Le Corbusier's Five Points of Architecture
Five Points of Architecture
Early in his career, Le Corbusier developed a set of architectural principles that dictated his technique, which he called "the Five Points of a New Architecture" (French: cinq points de l'architecture moderne). They are considered to be most evident in his Villa Savoye. The five points are:
- Pilotis – Replacement of supporting walls by a grid of reinforced concrete columns that bears the structural load is the basis of the new aesthetic.
- The free designing of the ground plan—the absence of supporting walls—means the house is unrestrained in its internal use.
- The free design of the façade—separating the exterior of the building from its structural function—sets the façade free from structural constraints.
- Ribbon Window
- Roof gardens on a flat roof can serve a domestic purpose while providing essential protection to the concrete roof.
It was Le Corbusier's Villa Savoye (1929–1931) that most succinctly summed up his five points of architecture that he had elucidated in the journal L'Esprit Nouveau and his book Vers une architecture, which he had been developing throughout the 1920s.
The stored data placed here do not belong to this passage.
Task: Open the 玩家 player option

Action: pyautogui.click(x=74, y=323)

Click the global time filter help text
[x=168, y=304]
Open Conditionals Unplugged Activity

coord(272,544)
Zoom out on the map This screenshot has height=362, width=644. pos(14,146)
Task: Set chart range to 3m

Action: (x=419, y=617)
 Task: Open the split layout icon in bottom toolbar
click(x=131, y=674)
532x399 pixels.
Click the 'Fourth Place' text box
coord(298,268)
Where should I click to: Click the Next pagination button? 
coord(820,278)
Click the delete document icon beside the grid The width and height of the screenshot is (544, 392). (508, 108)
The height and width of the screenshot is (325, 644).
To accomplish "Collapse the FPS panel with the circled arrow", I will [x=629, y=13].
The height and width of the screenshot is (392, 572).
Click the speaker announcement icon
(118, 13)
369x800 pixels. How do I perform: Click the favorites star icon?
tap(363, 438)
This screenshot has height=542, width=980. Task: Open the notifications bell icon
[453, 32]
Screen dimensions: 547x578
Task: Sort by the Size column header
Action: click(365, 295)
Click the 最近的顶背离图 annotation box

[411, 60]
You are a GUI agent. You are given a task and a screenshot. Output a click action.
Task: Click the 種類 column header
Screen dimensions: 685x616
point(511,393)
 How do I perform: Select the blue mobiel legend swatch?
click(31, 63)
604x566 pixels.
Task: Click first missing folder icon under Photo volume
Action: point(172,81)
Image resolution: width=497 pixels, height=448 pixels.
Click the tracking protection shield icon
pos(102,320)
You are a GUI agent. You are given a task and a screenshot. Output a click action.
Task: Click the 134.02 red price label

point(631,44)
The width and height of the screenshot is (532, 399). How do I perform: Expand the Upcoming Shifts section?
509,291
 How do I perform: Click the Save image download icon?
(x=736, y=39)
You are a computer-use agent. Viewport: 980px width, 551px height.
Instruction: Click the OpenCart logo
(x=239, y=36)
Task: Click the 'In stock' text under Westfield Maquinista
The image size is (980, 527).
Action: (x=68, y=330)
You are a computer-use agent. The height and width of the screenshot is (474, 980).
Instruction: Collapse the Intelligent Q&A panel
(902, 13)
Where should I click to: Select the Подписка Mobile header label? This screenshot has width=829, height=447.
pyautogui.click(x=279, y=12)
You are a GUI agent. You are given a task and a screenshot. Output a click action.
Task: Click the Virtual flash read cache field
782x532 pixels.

First, Le Corbusier lifted the bulk of the structure off the ground, supporting it by pilotis – reinforced concrete stilts. These pilotis, in providing the structural support for the house, allowed him to elucidate his next two points: a free façade, meaning non-supporting walls that could be designed as the architect wished, and an open floor plan, meaning that the floor space was free to configure into rooms without concern for supporting walls. The second floor of the Villa Savoye includes long strips of ribbon windows that allow unencumbered views of the large surrounding yard, and constitute the fourth point of his system. This is a strength to enjoy panoramic scenery while complementing the climatic weakness of Western Europe, which lacked sunshine. The fifth point was the roof garden to compensate for the green area consumed by the building and replacing it on the roof. A ramp rising from ground level to the third floor roof terrace allows for an architectural promenade through the structure. The white tubular railing recalls the industrial "ocean-liner" aesthetic that Le Corbusier much admired. The driveway around the ground floor, with its semicircular path, measures the exact turning radius of a 1927 Citroën automobile.
- Jacques Sbriglio (2008). Le Corbusier. The Villa Savoye. Birkhäuser. ISBN 978-3-0356-0395-8.
- Le Corbusier (1986). Towards a New Architecture. Mineola, NY: Dover Publications, Inc.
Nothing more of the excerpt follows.